Justice does not always serve the just

Like so many Bluegrass and Old-Time ballads, this story begins with obsession and ends with a haunting. Not by a ghost or specter, but by the lingering effects of one man’s morbid temptations and lack of conscience. For years, Louisville, Ky., was haunted by the atrocious crimes and ever-present, unrelenting presence of Mel Ignatow, violent sexual sadist, pathological liar and killer. We may expect morality to fail, but justice always finds its voice, or so Law & Order tells us, through the legal system. This is television fiction, of course. The legal system operates by what social scientists call normative values: the rules are set up in the abstract and then, through a battle of wits and wills mediated by a judge and decided by an all-but-random jury, the system seeks to apply the abstraction of the law to the individual. The legal system excels at producing definitive decisions, but in the case of Mel Ignatow justice had nothing to do with a verdict.

Louisville, Ky.
Louisville, Ky.

On the evening of September 24, 1988, Mel Ignatow tied Brenda Sue Schaefer, his beautiful fiancée, to a glass coffee table and then beat, sodomized, tortured and murdered her. He was tried; he was acquitted, and he was released. But six months later, while an HVAC team was remodeling Ignatow’s former residence, sold to fund his legal defense, they discovered Schaefer’s jewelry as well as several rolls of film hidden in a covered heating vent. The film had long been suspected to exist. One of Ignatow’s former lovers had been cooperating with the commonwealth’s investigation and claimed to have taken photos that documented Schaefer’s final agonizing hours, but neither prints nor the film could be located. Once developed, the film validated the witness: over one hundred photos documented each moment of Schaefer’s humiliation, pain, and death. But it was too late. Ignatow had been acquitted, and, by the U. S. constitutional prohibition of double jeopardy, he could not be tried twice for the same crime. Ignatow got away with murder, and, until his death at home in 2008, Ignatow’s legal victory left the residents of this genteel, refined city with a sour taste in their mouths.

Brenda Sue Schaefer
Brenda Sue Schaefer

Schaefer’s family had known immediately something was wrong. Brenda Sue Schaefer was a beauty: dark, shoulder-length hair, an easy laugh, and a friendly way about her. She was a dutiful daughter, a good employee, and a reliable friendsomeone about whom you didn’t need to worry until you actually needed to worry. So when Brenda didn’t come home after a date with her fiancé Mel Ignatow on September 24, her family started making calls. The first was to Ignatow at around 4 a.m.; he claimed that Brenda had dropped him off around 11 p.m.

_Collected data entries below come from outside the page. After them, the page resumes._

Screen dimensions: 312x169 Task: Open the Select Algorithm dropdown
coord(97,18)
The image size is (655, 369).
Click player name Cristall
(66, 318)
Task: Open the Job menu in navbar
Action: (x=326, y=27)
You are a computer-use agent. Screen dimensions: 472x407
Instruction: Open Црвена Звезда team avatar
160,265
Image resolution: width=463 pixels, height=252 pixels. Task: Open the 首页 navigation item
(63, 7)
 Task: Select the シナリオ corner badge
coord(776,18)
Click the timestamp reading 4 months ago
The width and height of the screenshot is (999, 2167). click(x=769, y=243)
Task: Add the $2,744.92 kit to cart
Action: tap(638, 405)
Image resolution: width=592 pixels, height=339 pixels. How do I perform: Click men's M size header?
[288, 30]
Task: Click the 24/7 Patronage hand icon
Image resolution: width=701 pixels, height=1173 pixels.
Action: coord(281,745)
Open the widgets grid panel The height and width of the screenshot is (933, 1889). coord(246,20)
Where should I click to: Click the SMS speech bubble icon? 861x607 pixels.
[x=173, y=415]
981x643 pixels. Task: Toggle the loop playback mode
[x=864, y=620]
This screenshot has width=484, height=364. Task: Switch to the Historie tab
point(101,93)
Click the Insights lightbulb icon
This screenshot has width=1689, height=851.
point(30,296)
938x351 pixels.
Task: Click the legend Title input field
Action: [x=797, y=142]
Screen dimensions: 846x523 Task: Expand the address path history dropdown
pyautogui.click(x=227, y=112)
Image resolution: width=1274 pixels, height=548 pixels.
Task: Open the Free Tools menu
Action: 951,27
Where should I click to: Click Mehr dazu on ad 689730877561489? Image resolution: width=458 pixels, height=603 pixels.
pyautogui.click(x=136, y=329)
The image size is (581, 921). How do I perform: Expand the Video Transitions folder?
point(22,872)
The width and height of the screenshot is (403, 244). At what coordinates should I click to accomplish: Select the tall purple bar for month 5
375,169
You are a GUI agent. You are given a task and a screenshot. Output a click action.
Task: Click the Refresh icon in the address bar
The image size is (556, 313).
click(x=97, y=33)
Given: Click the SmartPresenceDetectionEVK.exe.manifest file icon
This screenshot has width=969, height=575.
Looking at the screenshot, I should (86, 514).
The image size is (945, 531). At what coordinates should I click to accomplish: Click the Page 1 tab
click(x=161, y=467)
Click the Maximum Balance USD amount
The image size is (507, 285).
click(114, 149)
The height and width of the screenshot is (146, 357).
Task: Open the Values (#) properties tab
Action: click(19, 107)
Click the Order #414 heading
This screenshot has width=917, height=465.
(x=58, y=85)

“She was told me that she was going home,” Ignatow told the Schaefer family. So by the morning of September 25, when police discovered Brenda’s car abandoned with a flat tire and broken window, the authorities were already working a missing-person case.

The Louisville community echoed the Schaefer family’s concern. With the exception of the two weeks leading up to the Kentucky Derby each year, when the city descends into a bourbon-soaked bacchanalia of millinery and horseflesh, Louisville is customarily conservative and reserved. Despite its rather large size, Louisville had maintained the sensibility of a small town, so when Schaefer vanished the city seemed to be stifling a scream. In Mel Ignatow, Louisville would find a name for evil.

Mel Ignatow
Mel Ignatow

Mel Ignatow was vain. When he killed Brenda, Ignatow was 50, 14 years older than she was, and he was showing his age. His hair was thinning and his large mustache was starting to look dated. To boost his vanity he often boasted of his travels and his former import-export business. He owned several expensive watches, a new Corvette, and a 36-foot boat, all of which rather too insistently proclaimed an income higher than the Louisville average. Brenda may have seemed another beautiful accessory; soon after they met on a blind date Ignatow began pursuing the idea of marriage. Schaefer wasn’t convinced, though she greatly appreciated the attention and the financial security Ignatow offered. Eventually she relented, and Ignatow and Schaefer were engaged.

Although some people found Ignatow charming, most found him creepy and insincere. As Bob Hill reported in his book about the Schaefer killing, Double Jeopardy, Joyce Smallwood, one of Brenda’s friends, found Ignatow distasteful. Smallwood, wrote Hill, “found him a con-artist, telling stories of working for the CIA, or having $300,000 cash hidden in China, or his liaisons with prostitutes in China.” Ignatow’s vulgarity extended beyond materialist boasting. His conversation was sprinkled with adolescent sexual expressions. His expensive boat was named the Motion Lotion, and he once told a friend that she needed to “sexercise” away some extra weight.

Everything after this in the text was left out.